08.02.2017 | 18h55


PODERES / ILUMINAÇÃO DE CUIABÁ

Conselheiro do TCE manda suspender contrato de R$ 712 milhões

Luiz Carlos Pereira apontou indícios de superfaturamento no contrato assinado no ano passado pelo então prefeito Mauro Mendes



O conselheiro substituto do Tribunal de Contas do Estado (TCE-MT), Luiz Carlos Pereira, decretou a suspensão do contrato da Prefeitura de Cuiabá com o Consórcio Cuiabá Luz, com sede na Bahia. O contrato foi assinado pelo ex-prefeito Mauro Mendes (PSB), no ano passado, após a concorrência pública 001/2016.

A decisão, é liminar, ou seja, ainda pode ser derrubada. A determinação foi publicada no Diário Oficial de Contas, nesta quarta-feira (8), atendendo pedido do Ministério Público de Contas (MPC).

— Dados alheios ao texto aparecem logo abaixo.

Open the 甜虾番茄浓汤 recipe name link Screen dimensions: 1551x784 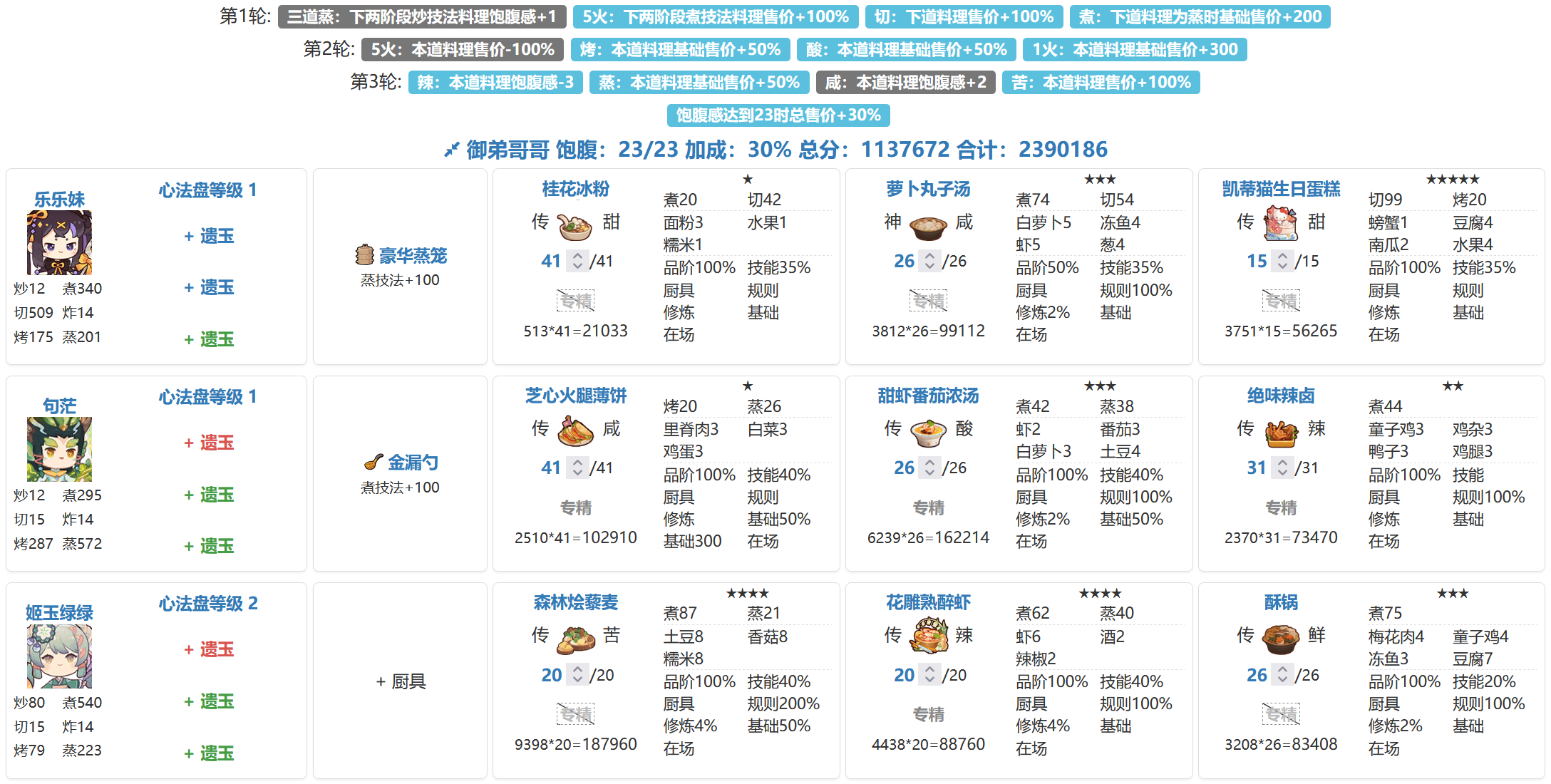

O polêmico projeto prevê que o consórcio execute uma parceria público-privada (PPP) para a troca das lâmpadas antigas da cidade por pontos de LED. São 65 mil ao todo para ser trocados. Pereira apontou indícios de irregularidades na licitação, como possível sobrepreço.

“Determinar à Secretaria Municipal de Gestao de Cuiabá, na pessoa de seu gestor, o Sr. Rafael de Oliveira Cotrim Dias, à Secretaria Municipal de Serviços Urbanos de Cuiabá, na pessoa de seu gestor José Roberto Stopa, e à Prefeitura Municipal de Cuiabá, na pessoa de seu gestor, o Sr. Emanuel Pinheiro, que, de modo a aferir o atendimento aos princípios da legalidade, finalidade, eficiência e economicidade”, disse o conselheiro em trecho da decisão.

Conforme o já havia divulgado na sexta-feira (3), o conselheiro Luiz Carlos Pereira já havia mandado intimar os secretários Rafael Cotrim e José Roberto Stopa para que eles prestassem explicações sobre irregularidades no processo de aprovação da Parceria Público-Privada (PPP) da iluminação pública da Capital, cujo contrato remonta a R$ 712 milhões.

Na mesma determinação, havia ficado estipulado o prazo de cinco dias para que Cotrim e Stopa fornecessem cópias de documentos referentes ao certame e ao contrato com o grupo baiano.

O consórcio Cuiabá Luz é formado pelas empresas FM Rodrigues e Cia, Cobrasin Brasileira e Sativa Engenharia.